The intermeshing of the sacred with satire found in the Kutiyattam ritual immediately struck me as foreign and strange. Is it possible for the cosmic and comic to get too close? Such intentional sacrilege as a working model of humor seems to inherently violate what it seeks to uphold, not spanning the liminal gap that exists between the human and the divine but driving these two entities further apart.
However, I noticed a strong parallel between the intended purpose of the satire in Kutiyattam and a fundamental teaching of my own religion, Catholicism. Turner writes about the ‘leveling’ or communitas that occurs in the socially disparate congregation as a result of the Vidusaka’s artfully aimed jests.
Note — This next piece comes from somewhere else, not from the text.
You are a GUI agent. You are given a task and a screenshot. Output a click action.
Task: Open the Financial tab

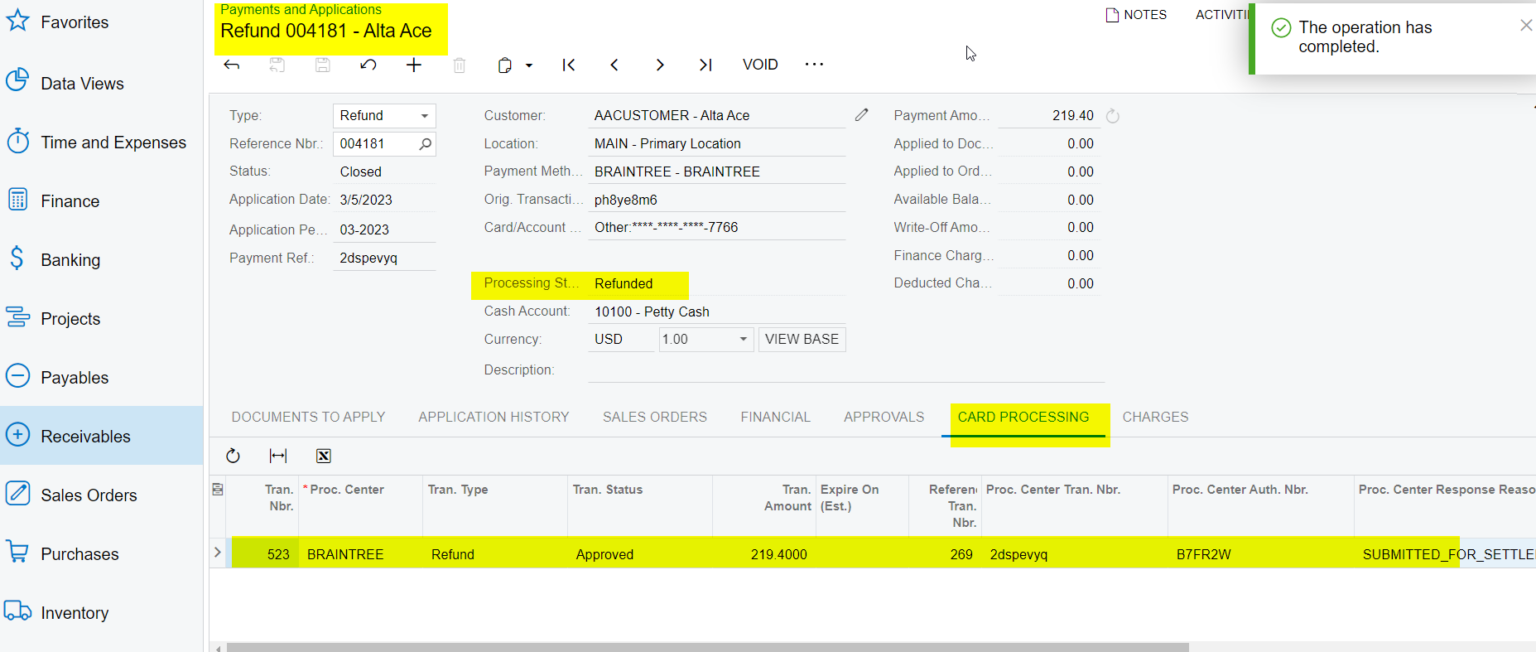[775, 417]
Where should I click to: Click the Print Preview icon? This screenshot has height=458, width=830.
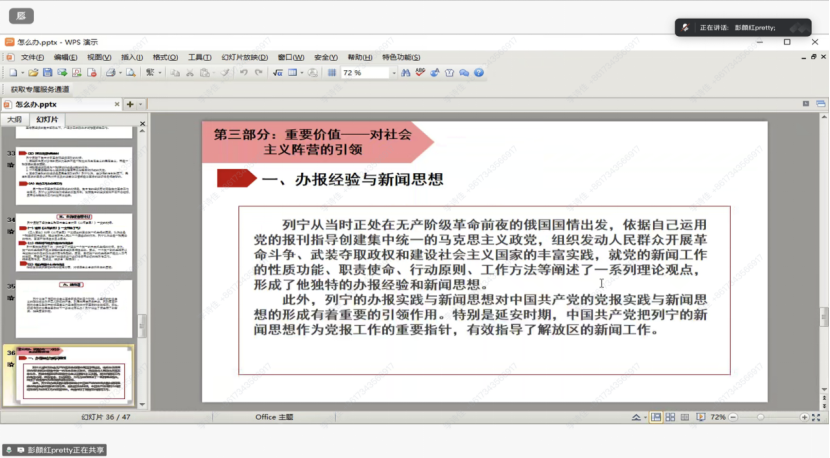click(x=130, y=73)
The concept of communitas and the Catholic idea that we are one body in Christ seem to rest on the same perfectly leveled foundation. But we have nothing that even comes close to a Vidusaka in Catholicism to bring us to such an understanding. We do not laugh to achieve our unity—not at ourselves and especially not at the aims of the Catholic life! (The clown’s satire on the four aims of Hindu life is said to be one of the highlights of Kutiyattam.) Like so many principles of Catholicism, belief in the collective unity of all is something that is simply accepted. Though our belief in the collective unity of all people may be enforced actively by doing service, it is internalized passively, reinforced by prayer and our own sacred texts, the Gospels. Occasionally a priest will say an amusing homily, but otherwise, chuckling in Church is taboo.
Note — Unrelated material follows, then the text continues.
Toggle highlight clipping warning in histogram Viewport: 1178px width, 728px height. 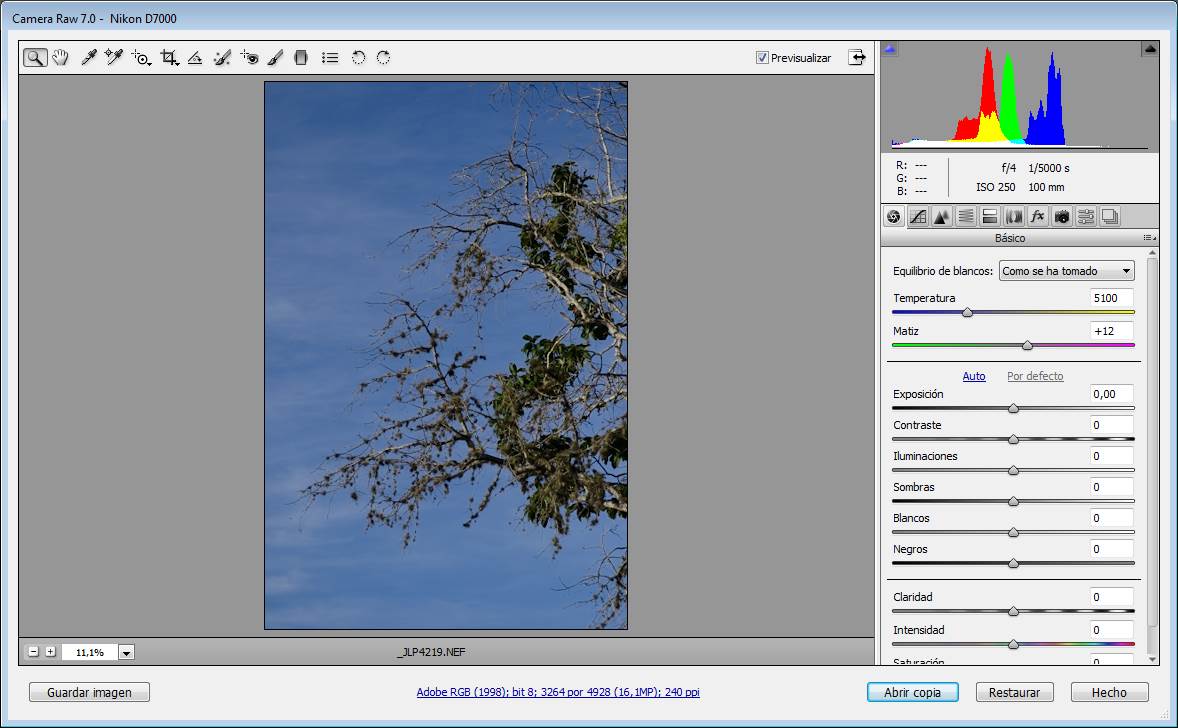1149,50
But if I were a South Indian Hindu, I would probably raise my eyebrow at the ritual of eating the tiniest piece of wafer and taking a delicate sip of wine in communion with one another to effect unity. Reading about Kutiyattam and reflecting on my immediate reaction to it has driven home a very important truth for me: religion operates by as diverse means across cultures as humor does. I don’t care how funny and artful someone’s delivery may be—after six straight hours of listening to him speak, it is highly unlikely that I will be capable of deriving comic relief from anything he says. The multiplicity of languages seems like it would get tedious and frustrate me more than it would awaken my sense of wonder and prime me for a humorous response. And given the deeply ingrained sensibilities from my Catholic upbringing, it seems like it would take a lot for me to allow myself to let loose within a sacred space (even when surrounded by an uproarious audience). It is exactly this kind of disparity that makes life interesting and anthropology possible. Examination of cultural rituals confronts us with the selective nature of central aspects of our lives like religion and the things we find funny—both in the ‘ha-ha’ and the ‘strange’ sense of the word.